After peak incidence in the last week of September 2014, $R_e$ estimates begin to fall until the end of 2014. Aside from a small increase in February 2015, $R_e$ estimates remain below 1 or fluctuate around 1 for the remainder of the study period. The increase in $R_e$ in February 2015 coincides with a spike in incidence in Guinea \citep{WHO2015NEJM}. After August 2015 the estimates become very uncertain, likely due to the small number of lineages in the tree after this time.
\begin{figure}[!ht]
\includegraphics[width=\textwidth]{figures/WHO2}
\caption{\textbf{[From \citep{WHO2015NEJM} (supplement), reproduced \emph{without} permission]}
Shown are the estimated case reproduction numbers in Guinea, Liberia and Sierra Leone on the basis of data reported through December 7, 2014 for Guinea and November 30, 2014 in Liberia and Sierra Leone. $R_e$ was estimated over sliding 4-week windows and plotted at the midpoint of these windows.}
\label{fig:WHO}
\end{figure}
\subsubsection*{Other parameters}
Trends in sampling proportion estimates follow empirical estimates based on the number of confirmed cases, however the sampling proportion is overestimated during the period of intense transmission, which suggests unsampled transmission chains not represented in the dataset.
In the final two months of the study period the sampling proportion is underestimated, which may indicate ongoing cryptic transmission during this period, but may also be indicative of a model bias resulting from the remaining transmission chains at this time being highly isolated from each other, which is not taken into account by the model.
The estimated origin time of the epidemic coincides with the onset of symptoms and the death of the suspected index case \citep{WHO2016NEJM} on December 26 and 28, 2013, respectively (although earlier reports placed it at the start of December 2013 \citep{Baize2014NEJM}).

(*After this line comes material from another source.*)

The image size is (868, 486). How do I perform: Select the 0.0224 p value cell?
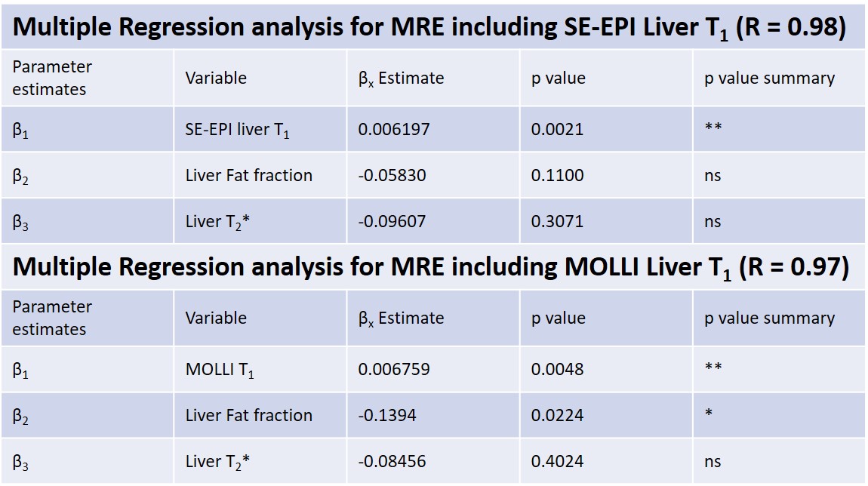(557, 415)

The median tMRCA estimate is February 16, 2014 (95\% HPD interval Jan 22--March 3, 2014), which overlaps with estimates reported in \citet{Dudas2017Nature} using all 1,610 sequences (95\% HPD interval December 16, 2013--February 20, 2014).
The median estimate for the infected period, time from being infected to losing infectiousness (\ie incubation + infectious periods) is 13 days (95\% HPD interval 11.15--15.21 days). This period includes the incubation and infectious periods. This time period should roughly correspond to the generation time (when assuming that most infected patients do not cause multiple secondary infections, which agrees with $R_e < 2$), the time from infection of an index case to infection in a secondary infection. The generation time is difficult to estimate, but follows the same distribution as the serial interval, the time interval between symptom onset in an index case and symptom onset in a secondary case \citep{WHO2014NEJM}.
WHO estimates of the serial interval is 13 days (IQR 8--18 days) \citep{WHO2015NEJM}, which agrees with the bdsky estimates for the infected period.
The median posterior estimate of the mean clock rate was $1.01 \times 10^{-3}$ s/s/y (95\% HPD interval $0.9-1.08 \times 10^{-3}$ s/s/y). This is slightly slower than estimates using the complete dataset of 1,610 sequences and the coding and noncoding regions of the genome. \citet{Holmes2016Nature} reported a median estimate of $1.2 \times 10^{-3}$ s/s/y (95\% HPD interval $1.13-1.27 \times 10^{-3}$). This is to be expected, since there are more substitutions in the noncoding part of the genome, resulting in a faster clock rate when using both coding and noncoding regions.